- ABOUT THIS TASK -
Where does the string "agent" occur in the entries below? Copy every line where it does.

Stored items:
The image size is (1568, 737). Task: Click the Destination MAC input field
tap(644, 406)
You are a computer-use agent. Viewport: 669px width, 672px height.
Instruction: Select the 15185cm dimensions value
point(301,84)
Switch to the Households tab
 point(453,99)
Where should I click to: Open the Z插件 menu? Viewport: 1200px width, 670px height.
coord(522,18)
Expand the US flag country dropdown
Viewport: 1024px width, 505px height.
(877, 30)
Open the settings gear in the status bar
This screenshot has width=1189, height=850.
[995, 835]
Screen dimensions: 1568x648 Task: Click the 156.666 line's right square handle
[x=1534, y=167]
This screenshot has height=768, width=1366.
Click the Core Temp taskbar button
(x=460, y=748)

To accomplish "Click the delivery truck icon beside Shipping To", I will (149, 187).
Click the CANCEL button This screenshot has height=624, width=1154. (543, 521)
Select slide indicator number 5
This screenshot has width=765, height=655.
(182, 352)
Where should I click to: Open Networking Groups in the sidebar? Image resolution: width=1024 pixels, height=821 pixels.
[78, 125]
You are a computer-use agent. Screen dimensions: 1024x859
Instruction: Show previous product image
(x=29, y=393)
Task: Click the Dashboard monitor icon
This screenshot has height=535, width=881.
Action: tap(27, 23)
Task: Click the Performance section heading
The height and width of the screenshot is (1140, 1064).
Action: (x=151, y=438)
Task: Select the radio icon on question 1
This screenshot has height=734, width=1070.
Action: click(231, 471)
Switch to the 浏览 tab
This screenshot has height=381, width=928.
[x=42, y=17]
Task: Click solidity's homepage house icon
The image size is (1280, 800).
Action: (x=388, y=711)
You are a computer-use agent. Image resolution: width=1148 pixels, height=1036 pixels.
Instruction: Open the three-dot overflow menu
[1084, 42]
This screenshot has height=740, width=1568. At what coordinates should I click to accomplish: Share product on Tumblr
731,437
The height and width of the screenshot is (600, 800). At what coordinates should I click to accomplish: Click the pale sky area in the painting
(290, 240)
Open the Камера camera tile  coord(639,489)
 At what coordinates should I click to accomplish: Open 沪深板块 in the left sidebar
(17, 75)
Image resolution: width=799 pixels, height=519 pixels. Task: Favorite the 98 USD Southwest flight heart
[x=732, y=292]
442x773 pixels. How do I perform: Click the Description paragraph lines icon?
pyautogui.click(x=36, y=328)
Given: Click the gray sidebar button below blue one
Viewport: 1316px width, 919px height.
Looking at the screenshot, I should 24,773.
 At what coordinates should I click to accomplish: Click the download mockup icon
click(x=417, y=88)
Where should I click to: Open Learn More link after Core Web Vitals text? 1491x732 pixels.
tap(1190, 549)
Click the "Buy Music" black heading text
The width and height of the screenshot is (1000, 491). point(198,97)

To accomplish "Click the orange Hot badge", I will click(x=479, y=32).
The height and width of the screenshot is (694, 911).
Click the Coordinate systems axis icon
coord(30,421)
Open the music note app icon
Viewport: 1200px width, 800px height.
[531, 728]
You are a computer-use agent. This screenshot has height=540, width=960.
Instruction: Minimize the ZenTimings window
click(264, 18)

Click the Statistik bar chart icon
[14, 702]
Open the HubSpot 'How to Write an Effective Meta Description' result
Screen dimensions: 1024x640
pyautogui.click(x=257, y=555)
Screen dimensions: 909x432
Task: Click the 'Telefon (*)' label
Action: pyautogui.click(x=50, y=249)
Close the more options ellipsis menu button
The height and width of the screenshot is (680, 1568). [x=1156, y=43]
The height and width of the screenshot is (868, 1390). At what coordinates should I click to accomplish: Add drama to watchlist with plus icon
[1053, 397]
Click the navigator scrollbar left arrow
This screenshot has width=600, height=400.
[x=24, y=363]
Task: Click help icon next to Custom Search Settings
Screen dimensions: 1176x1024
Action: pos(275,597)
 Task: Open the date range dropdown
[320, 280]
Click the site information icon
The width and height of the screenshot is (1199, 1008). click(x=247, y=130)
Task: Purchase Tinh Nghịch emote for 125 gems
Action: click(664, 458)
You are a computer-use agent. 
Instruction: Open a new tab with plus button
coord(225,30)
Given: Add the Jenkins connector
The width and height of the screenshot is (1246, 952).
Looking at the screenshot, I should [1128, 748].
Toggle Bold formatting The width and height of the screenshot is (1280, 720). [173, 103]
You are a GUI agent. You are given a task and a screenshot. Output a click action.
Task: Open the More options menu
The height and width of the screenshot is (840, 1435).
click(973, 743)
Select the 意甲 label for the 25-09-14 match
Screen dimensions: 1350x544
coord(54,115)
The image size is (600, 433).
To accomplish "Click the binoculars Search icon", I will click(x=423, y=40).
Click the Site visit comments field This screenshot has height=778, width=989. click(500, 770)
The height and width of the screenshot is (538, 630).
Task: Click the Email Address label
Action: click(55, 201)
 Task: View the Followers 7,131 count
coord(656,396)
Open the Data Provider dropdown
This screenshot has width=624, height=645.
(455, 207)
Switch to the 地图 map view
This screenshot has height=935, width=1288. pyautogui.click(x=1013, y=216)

- YOUR SOLUTION -
You are a computer-use agent. Viewport: 669px width, 672px height.
You are a computer-use agent. Screen dimensions: 1024x859
You are a computer-use agent. Image resolution: width=1148 pixels, height=1036 pixels.
You are a computer-use agent. This screenshot has height=540, width=960.
You are a computer-use agent. 
You are a GUI agent. You are given a task and a screenshot. Output a click action.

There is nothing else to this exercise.